#### Ausgangstext:
***
# Digitalkamera-Bilder verkleinern



## stesa60 (31. Juli 2007)

Die Digitalkamerabilder liegen in einer Größe vor, die (wahrscheinlich) kein Mensch braucht. Bei mir rund 92 x 69 cm bei 72 dpi.
Ich möchte manche Bilder aber auf ein "Standardmaß" verkleinern, um sie z.B. in Gruß- oder Einladungskarten zu verwenden (9 x 13 cm / 10 x 15 cm). Wenn ich diese Maße unter "Bildgröße" eingebe, erhalte ich ein völlig unscharfes und nur noch aus Artefakten bestehendes Bild.
Das wird auch nicht besser wenn ich das Freistellungswerkzeug einsetze und oben die gewünschte Bildgröße eingebe. Wenn ich unter "Bildgröße" die Funktion "Bild neu berechnen mit...." abschalte und das gewünschte Maß eingebe, bleibt die Pixelzahl die selbe, das Bild hat diese Abmessungen und eine gute Qualität, aber die Auflösung ist auf über 500 dpi explodiert und das Bild hat mal so ganz nebenbei eine Größe von 15 MB bekommen. Wahnsinn !
Wie bekomme ich meine Digicam-Bilder bei "normaler" Dateigröße und Photoshop-guter Qualität auf ein Maß von 9 x 13 cm oder 10 x 10 cm       
*thx !*

Gruß, Stefan


----------



## Leola13 (31. Juli 2007)

Hai,

zur Umrechnung und kompletten Verwirrung  schau dir mal den Wikipedia Link an. (Die Tabelle ganz unten)
***
Schreib den Forumsbeitrag zum Verkleinern von Digitalkamera-Bildern vollständig und Wort für Wort ab. Die Datensätze stammen aus einer anderen Quelle.

#### Vorliegende Daten:
***
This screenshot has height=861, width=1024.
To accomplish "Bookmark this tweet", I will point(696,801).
***
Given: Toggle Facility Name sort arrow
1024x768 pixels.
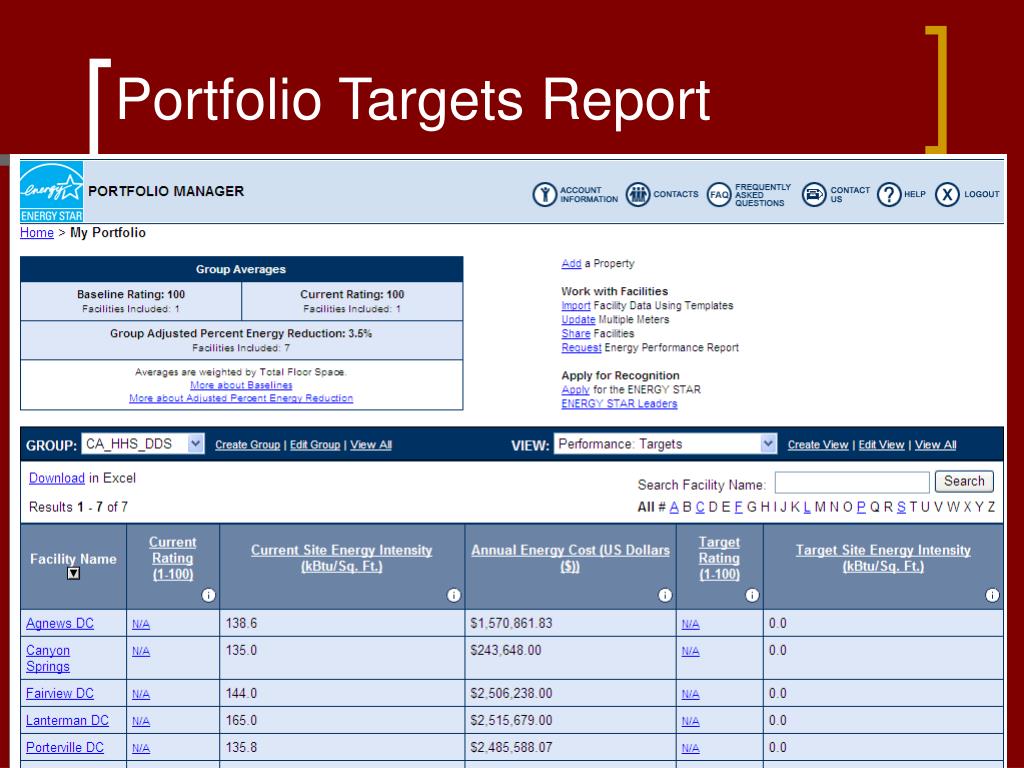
***
#### Antwort:
# Digitalkamera-Bilder verkleinern



## stesa60 (31. Juli 2007)

Die Digitalkamerabilder liegen in einer Größe vor, die (wahrscheinlich) kein Mensch braucht. Bei mir rund 92 x 69 cm bei 72 dpi.
Ich möchte manche Bilder aber auf ein "Standardmaß" verkleinern, um sie z.B. in Gruß- oder Einladungskarten zu verwenden (9 x 13 cm / 10 x 15 cm). Wenn ich diese Maße unter "Bildgröße" eingebe, erhalte ich ein völlig unscharfes und nur noch aus Artefakten bestehendes Bild.
Das wird auch nicht besser wenn ich das Freistellungswerkzeug einsetze und oben die gewünschte Bildgröße eingebe. Wenn ich unter "Bildgröße" die Funktion "Bild neu berechnen mit...." abschalte und das gewünschte Maß eingebe, bleibt die Pixelzahl die selbe, das Bild hat diese Abmessungen und eine gute Qualität, aber die Auflösung ist auf über 500 dpi explodiert und das Bild hat mal so ganz nebenbei eine Größe von 15 MB bekommen. Wahnsinn !
Wie bekomme ich meine Digicam-Bilder bei "normaler" Dateigröße und Photoshop-guter Qualität auf ein Maß von 9 x 13 cm oder 10 x 10 cm       
*thx !*

Gruß, Stefan


----------



## Leola13 (31. Juli 2007)

Hai,

zur Umrechnung und kompletten Verwirrung  schau dir mal den Wikipedia Link an. (Die Tabelle ganz unten)